A diabetic patient who developed pancreatitis as a side effect of Byetta has filed a lawsuit in a California state court. This is reportedly the first Byetta lawsuit to be filed in the United States involving pancreatitis.
The personal injury lawsuit was filed on August 20, 2008, by Victor Deleon in the San Diego Superior Court. Deleon was hospitalized in December 2007 with pancreatitis after using Byetta, an injectable medication used for treatment of type 2 diabetes.
The complaint was filed against Amylin Pharmaceuticals Inc., the San Diego-based manufacturer of Byetta, and Eli Lilly & Co., the co-marketer of the diabetes drug.
The Byetta lawsuit alleges that the defendants failed to adequately test and monitor the side effects of their drug, and failed to issue prominent warnings on the label about the risk of pancreatitis.
Byetta is the brand name of exenatide, which is injected subcutaneously twice a day to help diabetics reduce their blood sugar levels. It was approved by the FDA in April 2005, and it has been used by over 700,000 people in the United States.
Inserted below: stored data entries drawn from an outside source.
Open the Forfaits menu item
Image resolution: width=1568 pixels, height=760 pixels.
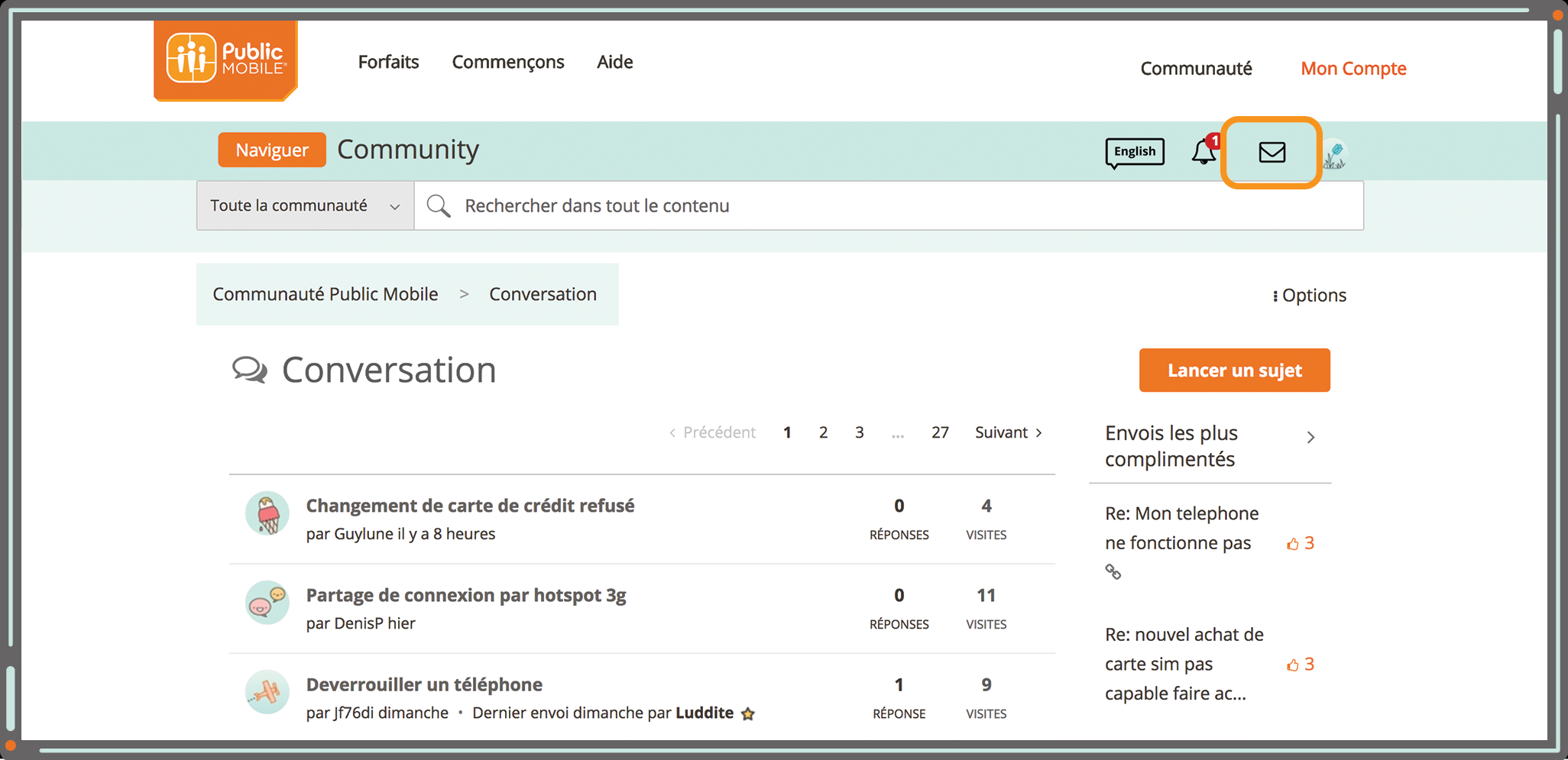[x=388, y=62]
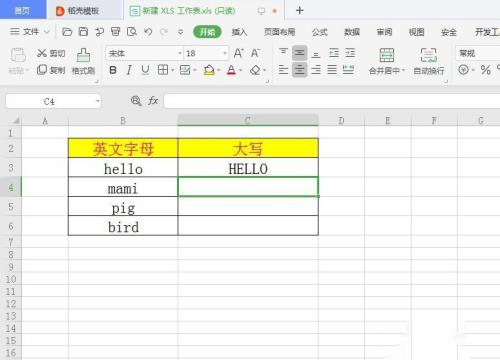Image resolution: width=500 pixels, height=360 pixels.
Task: Click the fill color bucket swatch
Action: pos(209,70)
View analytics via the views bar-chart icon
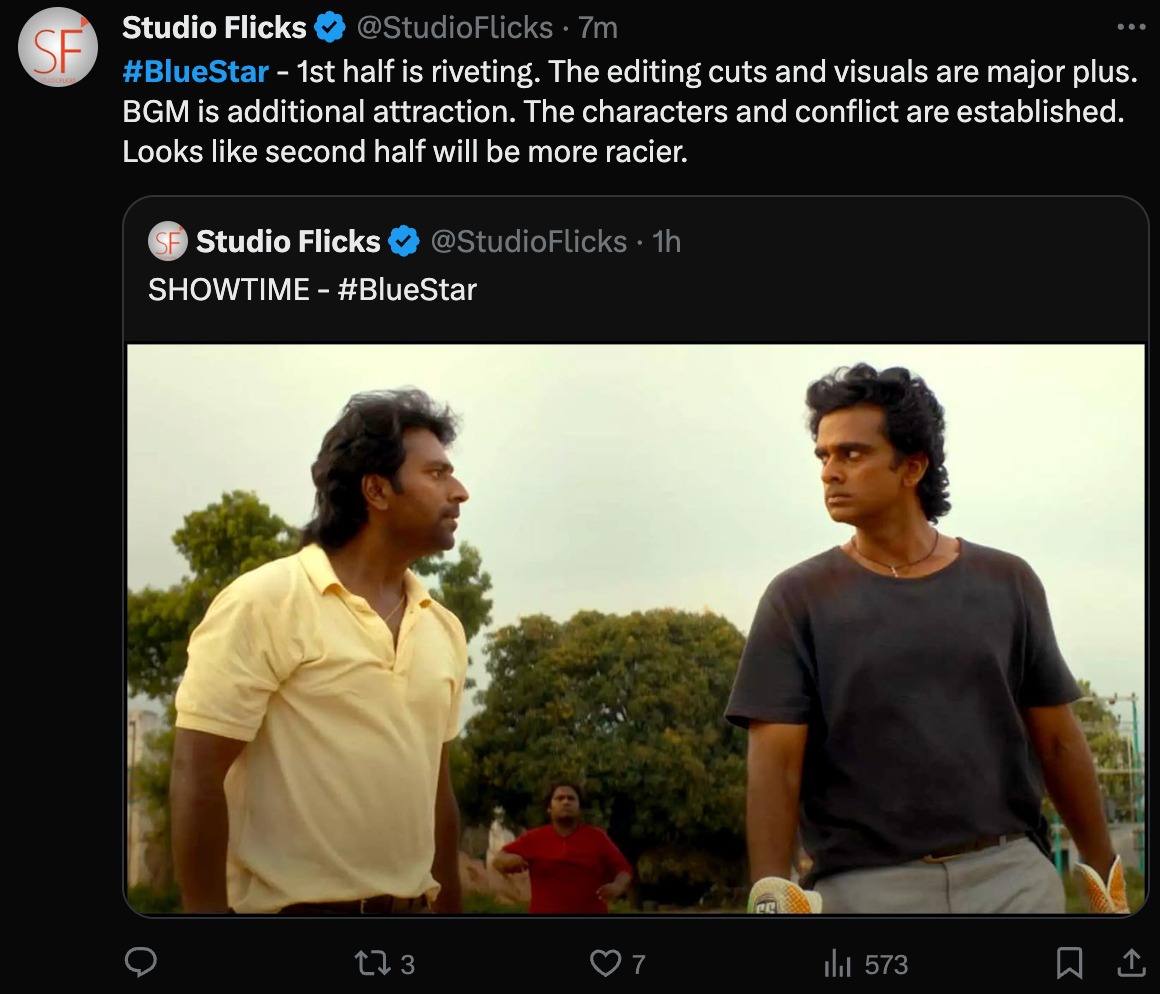This screenshot has width=1160, height=994. tap(836, 964)
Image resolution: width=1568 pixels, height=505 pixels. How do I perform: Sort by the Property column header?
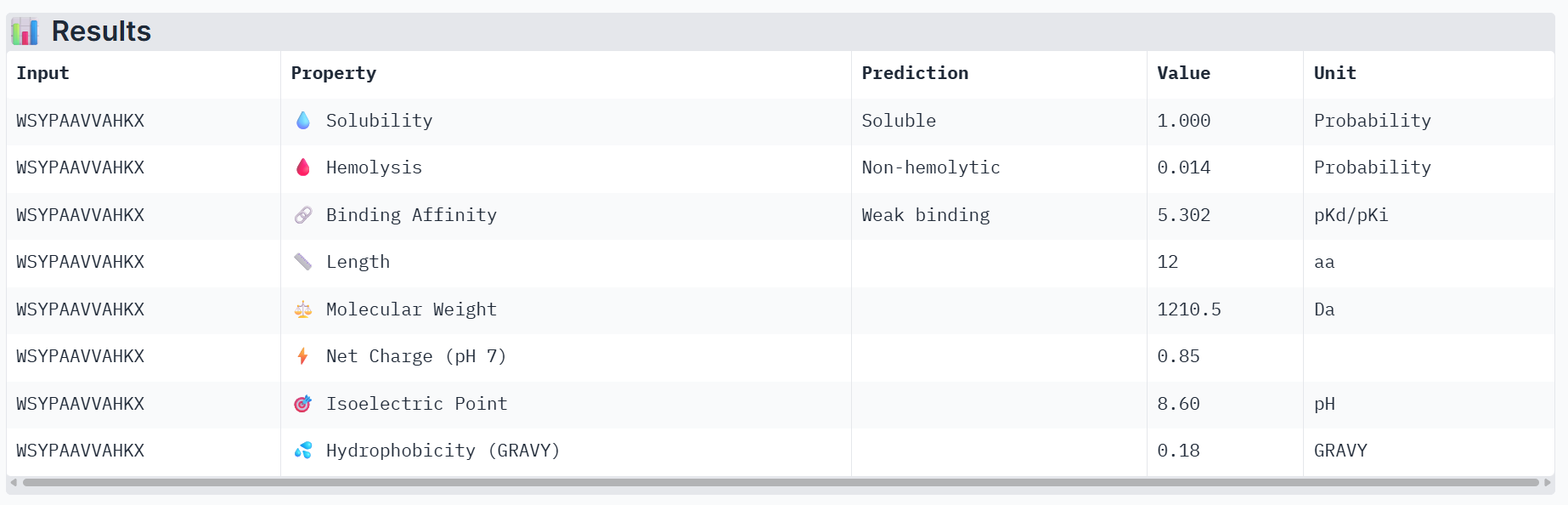(x=334, y=73)
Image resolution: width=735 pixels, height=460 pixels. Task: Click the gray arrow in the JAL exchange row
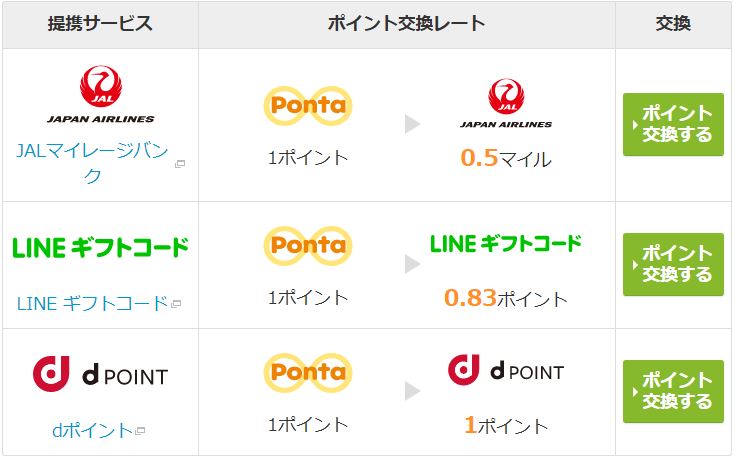(x=412, y=124)
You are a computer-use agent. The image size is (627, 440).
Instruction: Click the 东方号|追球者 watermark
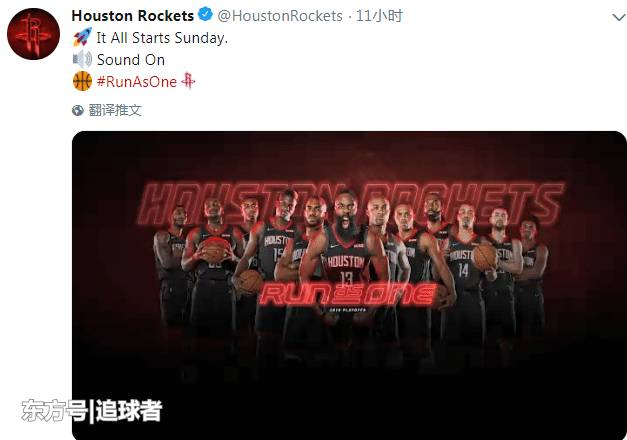tap(92, 410)
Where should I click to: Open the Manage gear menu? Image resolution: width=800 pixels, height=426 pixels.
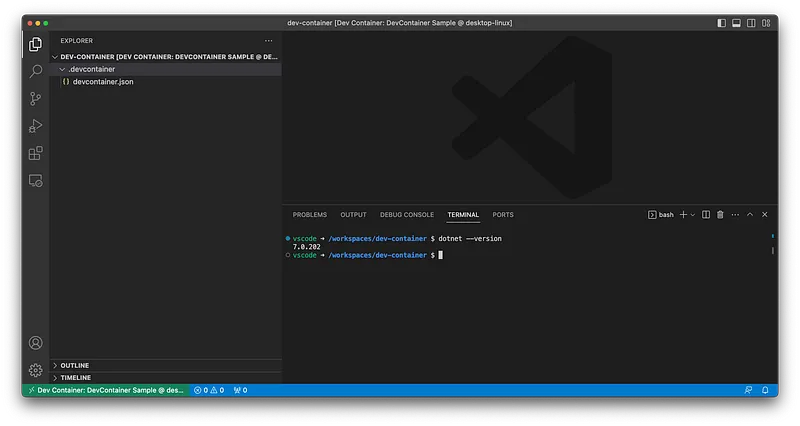coord(36,370)
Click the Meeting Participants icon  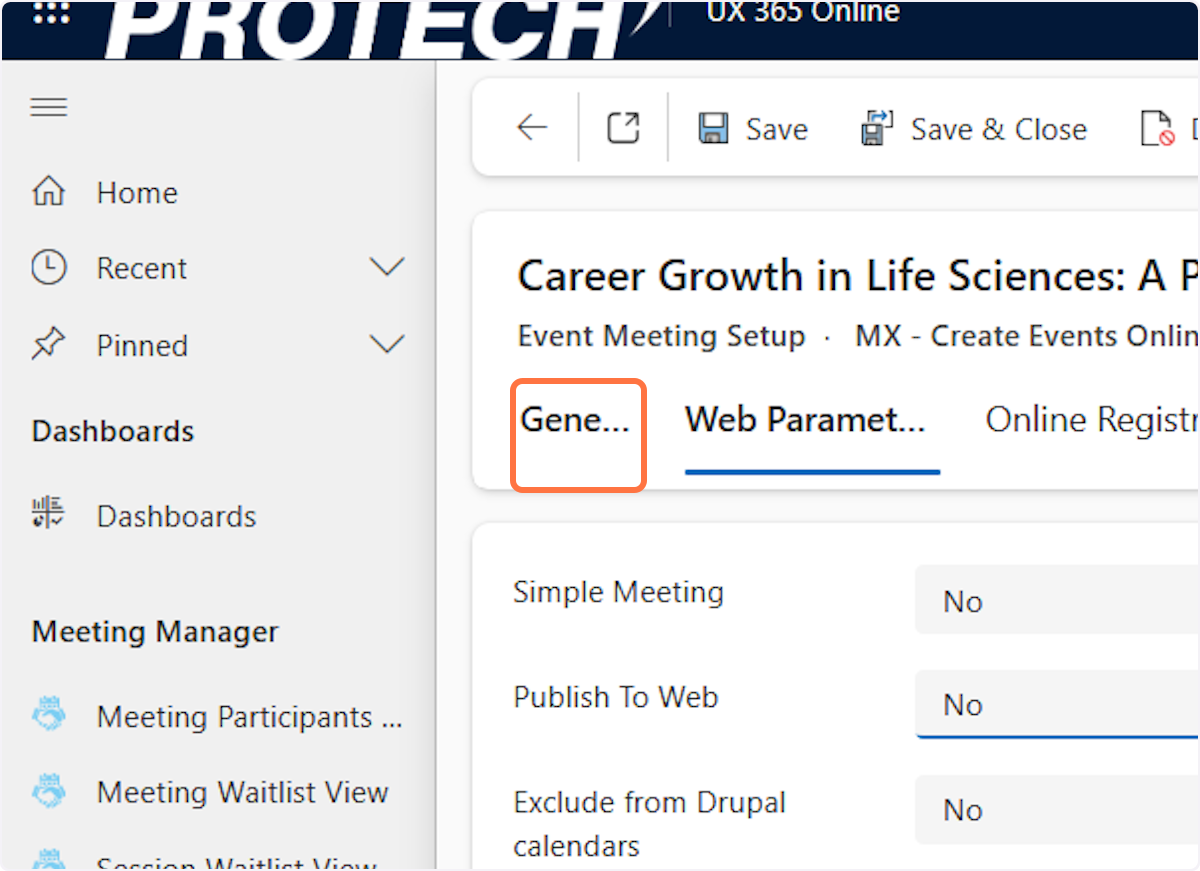(49, 716)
The diabetes drug generated sales of about $636 million in 2007.
In October 2007, the FDA issued a statement that they had received 30 post-marketing reports involving the development of acute pancreatitis in patients taking Byetta. At that time, the FDA and Amylin Pharmaceuticals Inc., changed the labeling to include additional information about the risk of pancreatitis under the ‘Precautions’ section.
On August 18, 2008, the FDA issued a second alert to healthcare providers about six additional cases of necrotizing or hemorrhagic pancreatitis among users of Byetta. These six new cases, which involved severe forms of pancreatitis, occurred after the October 2007 warnings. All six patients were hospitalized as a result of the pancreatitis, and two of them died.
The FDA and Amylin Pharmaceuticals Inc. are currently working on changing the labels on the drug again to add stronger language, which will be placed more prominently, about the risk of acute pancreatitis from Byetta.
Deleon’s Byetta lawsuit alleges that the defendants possessed information about the risk of pancreatitis due to Byetta, but failed to take steps which could have prevented the serious and potentially life threatening condition for users.